Dès les commencements du dressage, le cheval doit être habitué progressivement à se passer du secours des aides, une fois le mouvement demandé obtenu. Mais il faut que cet abandon n'altère en rien l'équilibre, c'est-à-dire que l'animal doit se soutenir de lui-même, continuer exactement son mouvement avec la même vitesse et la même cadence, et conserver toujours sa légèreté, ce dont le cavalier s'assure de temps en temps.

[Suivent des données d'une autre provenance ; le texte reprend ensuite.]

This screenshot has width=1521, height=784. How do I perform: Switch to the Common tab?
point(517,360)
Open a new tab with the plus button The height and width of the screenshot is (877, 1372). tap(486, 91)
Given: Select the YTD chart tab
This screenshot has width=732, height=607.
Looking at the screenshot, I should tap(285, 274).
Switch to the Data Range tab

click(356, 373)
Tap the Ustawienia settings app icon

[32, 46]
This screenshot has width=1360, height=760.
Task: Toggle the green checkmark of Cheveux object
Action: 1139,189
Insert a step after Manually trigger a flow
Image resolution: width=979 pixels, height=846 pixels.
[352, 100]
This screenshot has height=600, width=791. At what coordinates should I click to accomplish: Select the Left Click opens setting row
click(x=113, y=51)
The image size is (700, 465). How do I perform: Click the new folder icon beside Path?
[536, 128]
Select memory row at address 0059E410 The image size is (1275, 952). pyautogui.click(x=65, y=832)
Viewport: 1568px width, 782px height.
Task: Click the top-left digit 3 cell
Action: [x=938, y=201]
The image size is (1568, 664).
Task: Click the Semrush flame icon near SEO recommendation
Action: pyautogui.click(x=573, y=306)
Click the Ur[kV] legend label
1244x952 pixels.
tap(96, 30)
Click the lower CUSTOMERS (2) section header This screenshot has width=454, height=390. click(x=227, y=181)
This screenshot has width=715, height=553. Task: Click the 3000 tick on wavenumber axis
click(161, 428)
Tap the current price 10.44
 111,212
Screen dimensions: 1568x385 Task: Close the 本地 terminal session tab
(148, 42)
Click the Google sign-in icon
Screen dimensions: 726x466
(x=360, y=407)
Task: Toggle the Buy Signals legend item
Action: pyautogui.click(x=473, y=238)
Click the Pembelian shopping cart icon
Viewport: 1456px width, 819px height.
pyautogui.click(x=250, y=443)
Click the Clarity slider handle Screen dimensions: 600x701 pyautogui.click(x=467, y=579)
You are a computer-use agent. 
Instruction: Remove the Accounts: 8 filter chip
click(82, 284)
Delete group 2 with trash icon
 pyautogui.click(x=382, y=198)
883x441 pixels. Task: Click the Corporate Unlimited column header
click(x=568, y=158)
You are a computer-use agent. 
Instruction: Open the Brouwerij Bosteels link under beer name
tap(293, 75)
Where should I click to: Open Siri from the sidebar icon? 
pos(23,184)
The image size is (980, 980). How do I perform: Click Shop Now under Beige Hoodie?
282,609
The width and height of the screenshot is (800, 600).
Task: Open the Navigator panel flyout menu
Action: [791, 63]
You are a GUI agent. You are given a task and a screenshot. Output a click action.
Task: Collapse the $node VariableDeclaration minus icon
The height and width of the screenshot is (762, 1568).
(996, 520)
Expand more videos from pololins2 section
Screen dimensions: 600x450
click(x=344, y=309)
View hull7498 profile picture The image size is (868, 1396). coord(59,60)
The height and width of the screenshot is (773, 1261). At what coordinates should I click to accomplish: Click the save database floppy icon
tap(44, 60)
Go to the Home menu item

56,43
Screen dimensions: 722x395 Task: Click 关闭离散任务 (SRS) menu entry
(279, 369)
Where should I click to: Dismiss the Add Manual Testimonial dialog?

Essayons maintenant de faire comprendre le parti que peut tirer un cavalier habile des nouveaux moyens «main sans jambes, jambes sans main» pour le départ au galop et le changement de pied, par exemple.

Pour l'exécution de tout mouvement, il faut l'action et la position: l'action est le résultat de la force qui pousse; la position est la répartition normale du poids en raison du mouvement demandé. Si l'action et la position sont justes, le mouvement l'est également.

Ce qui précède étant admis, examinons le départ du pas au galop par la main et supposons que le cheval ait l'action convenable; s'il possède l'équilibre du premier genre, la main n'aura qu'à donner la position, et le mouvement suivra.

Si l'équilibre n'est pas parfait, des résistances de poids ou de forces se manifesteront. La main les rencontrera après avoir senti, comme toujours, la bouche de l'animal, et elle les fera cesser par des demi-arrêts ou des vibrations, selon le cas.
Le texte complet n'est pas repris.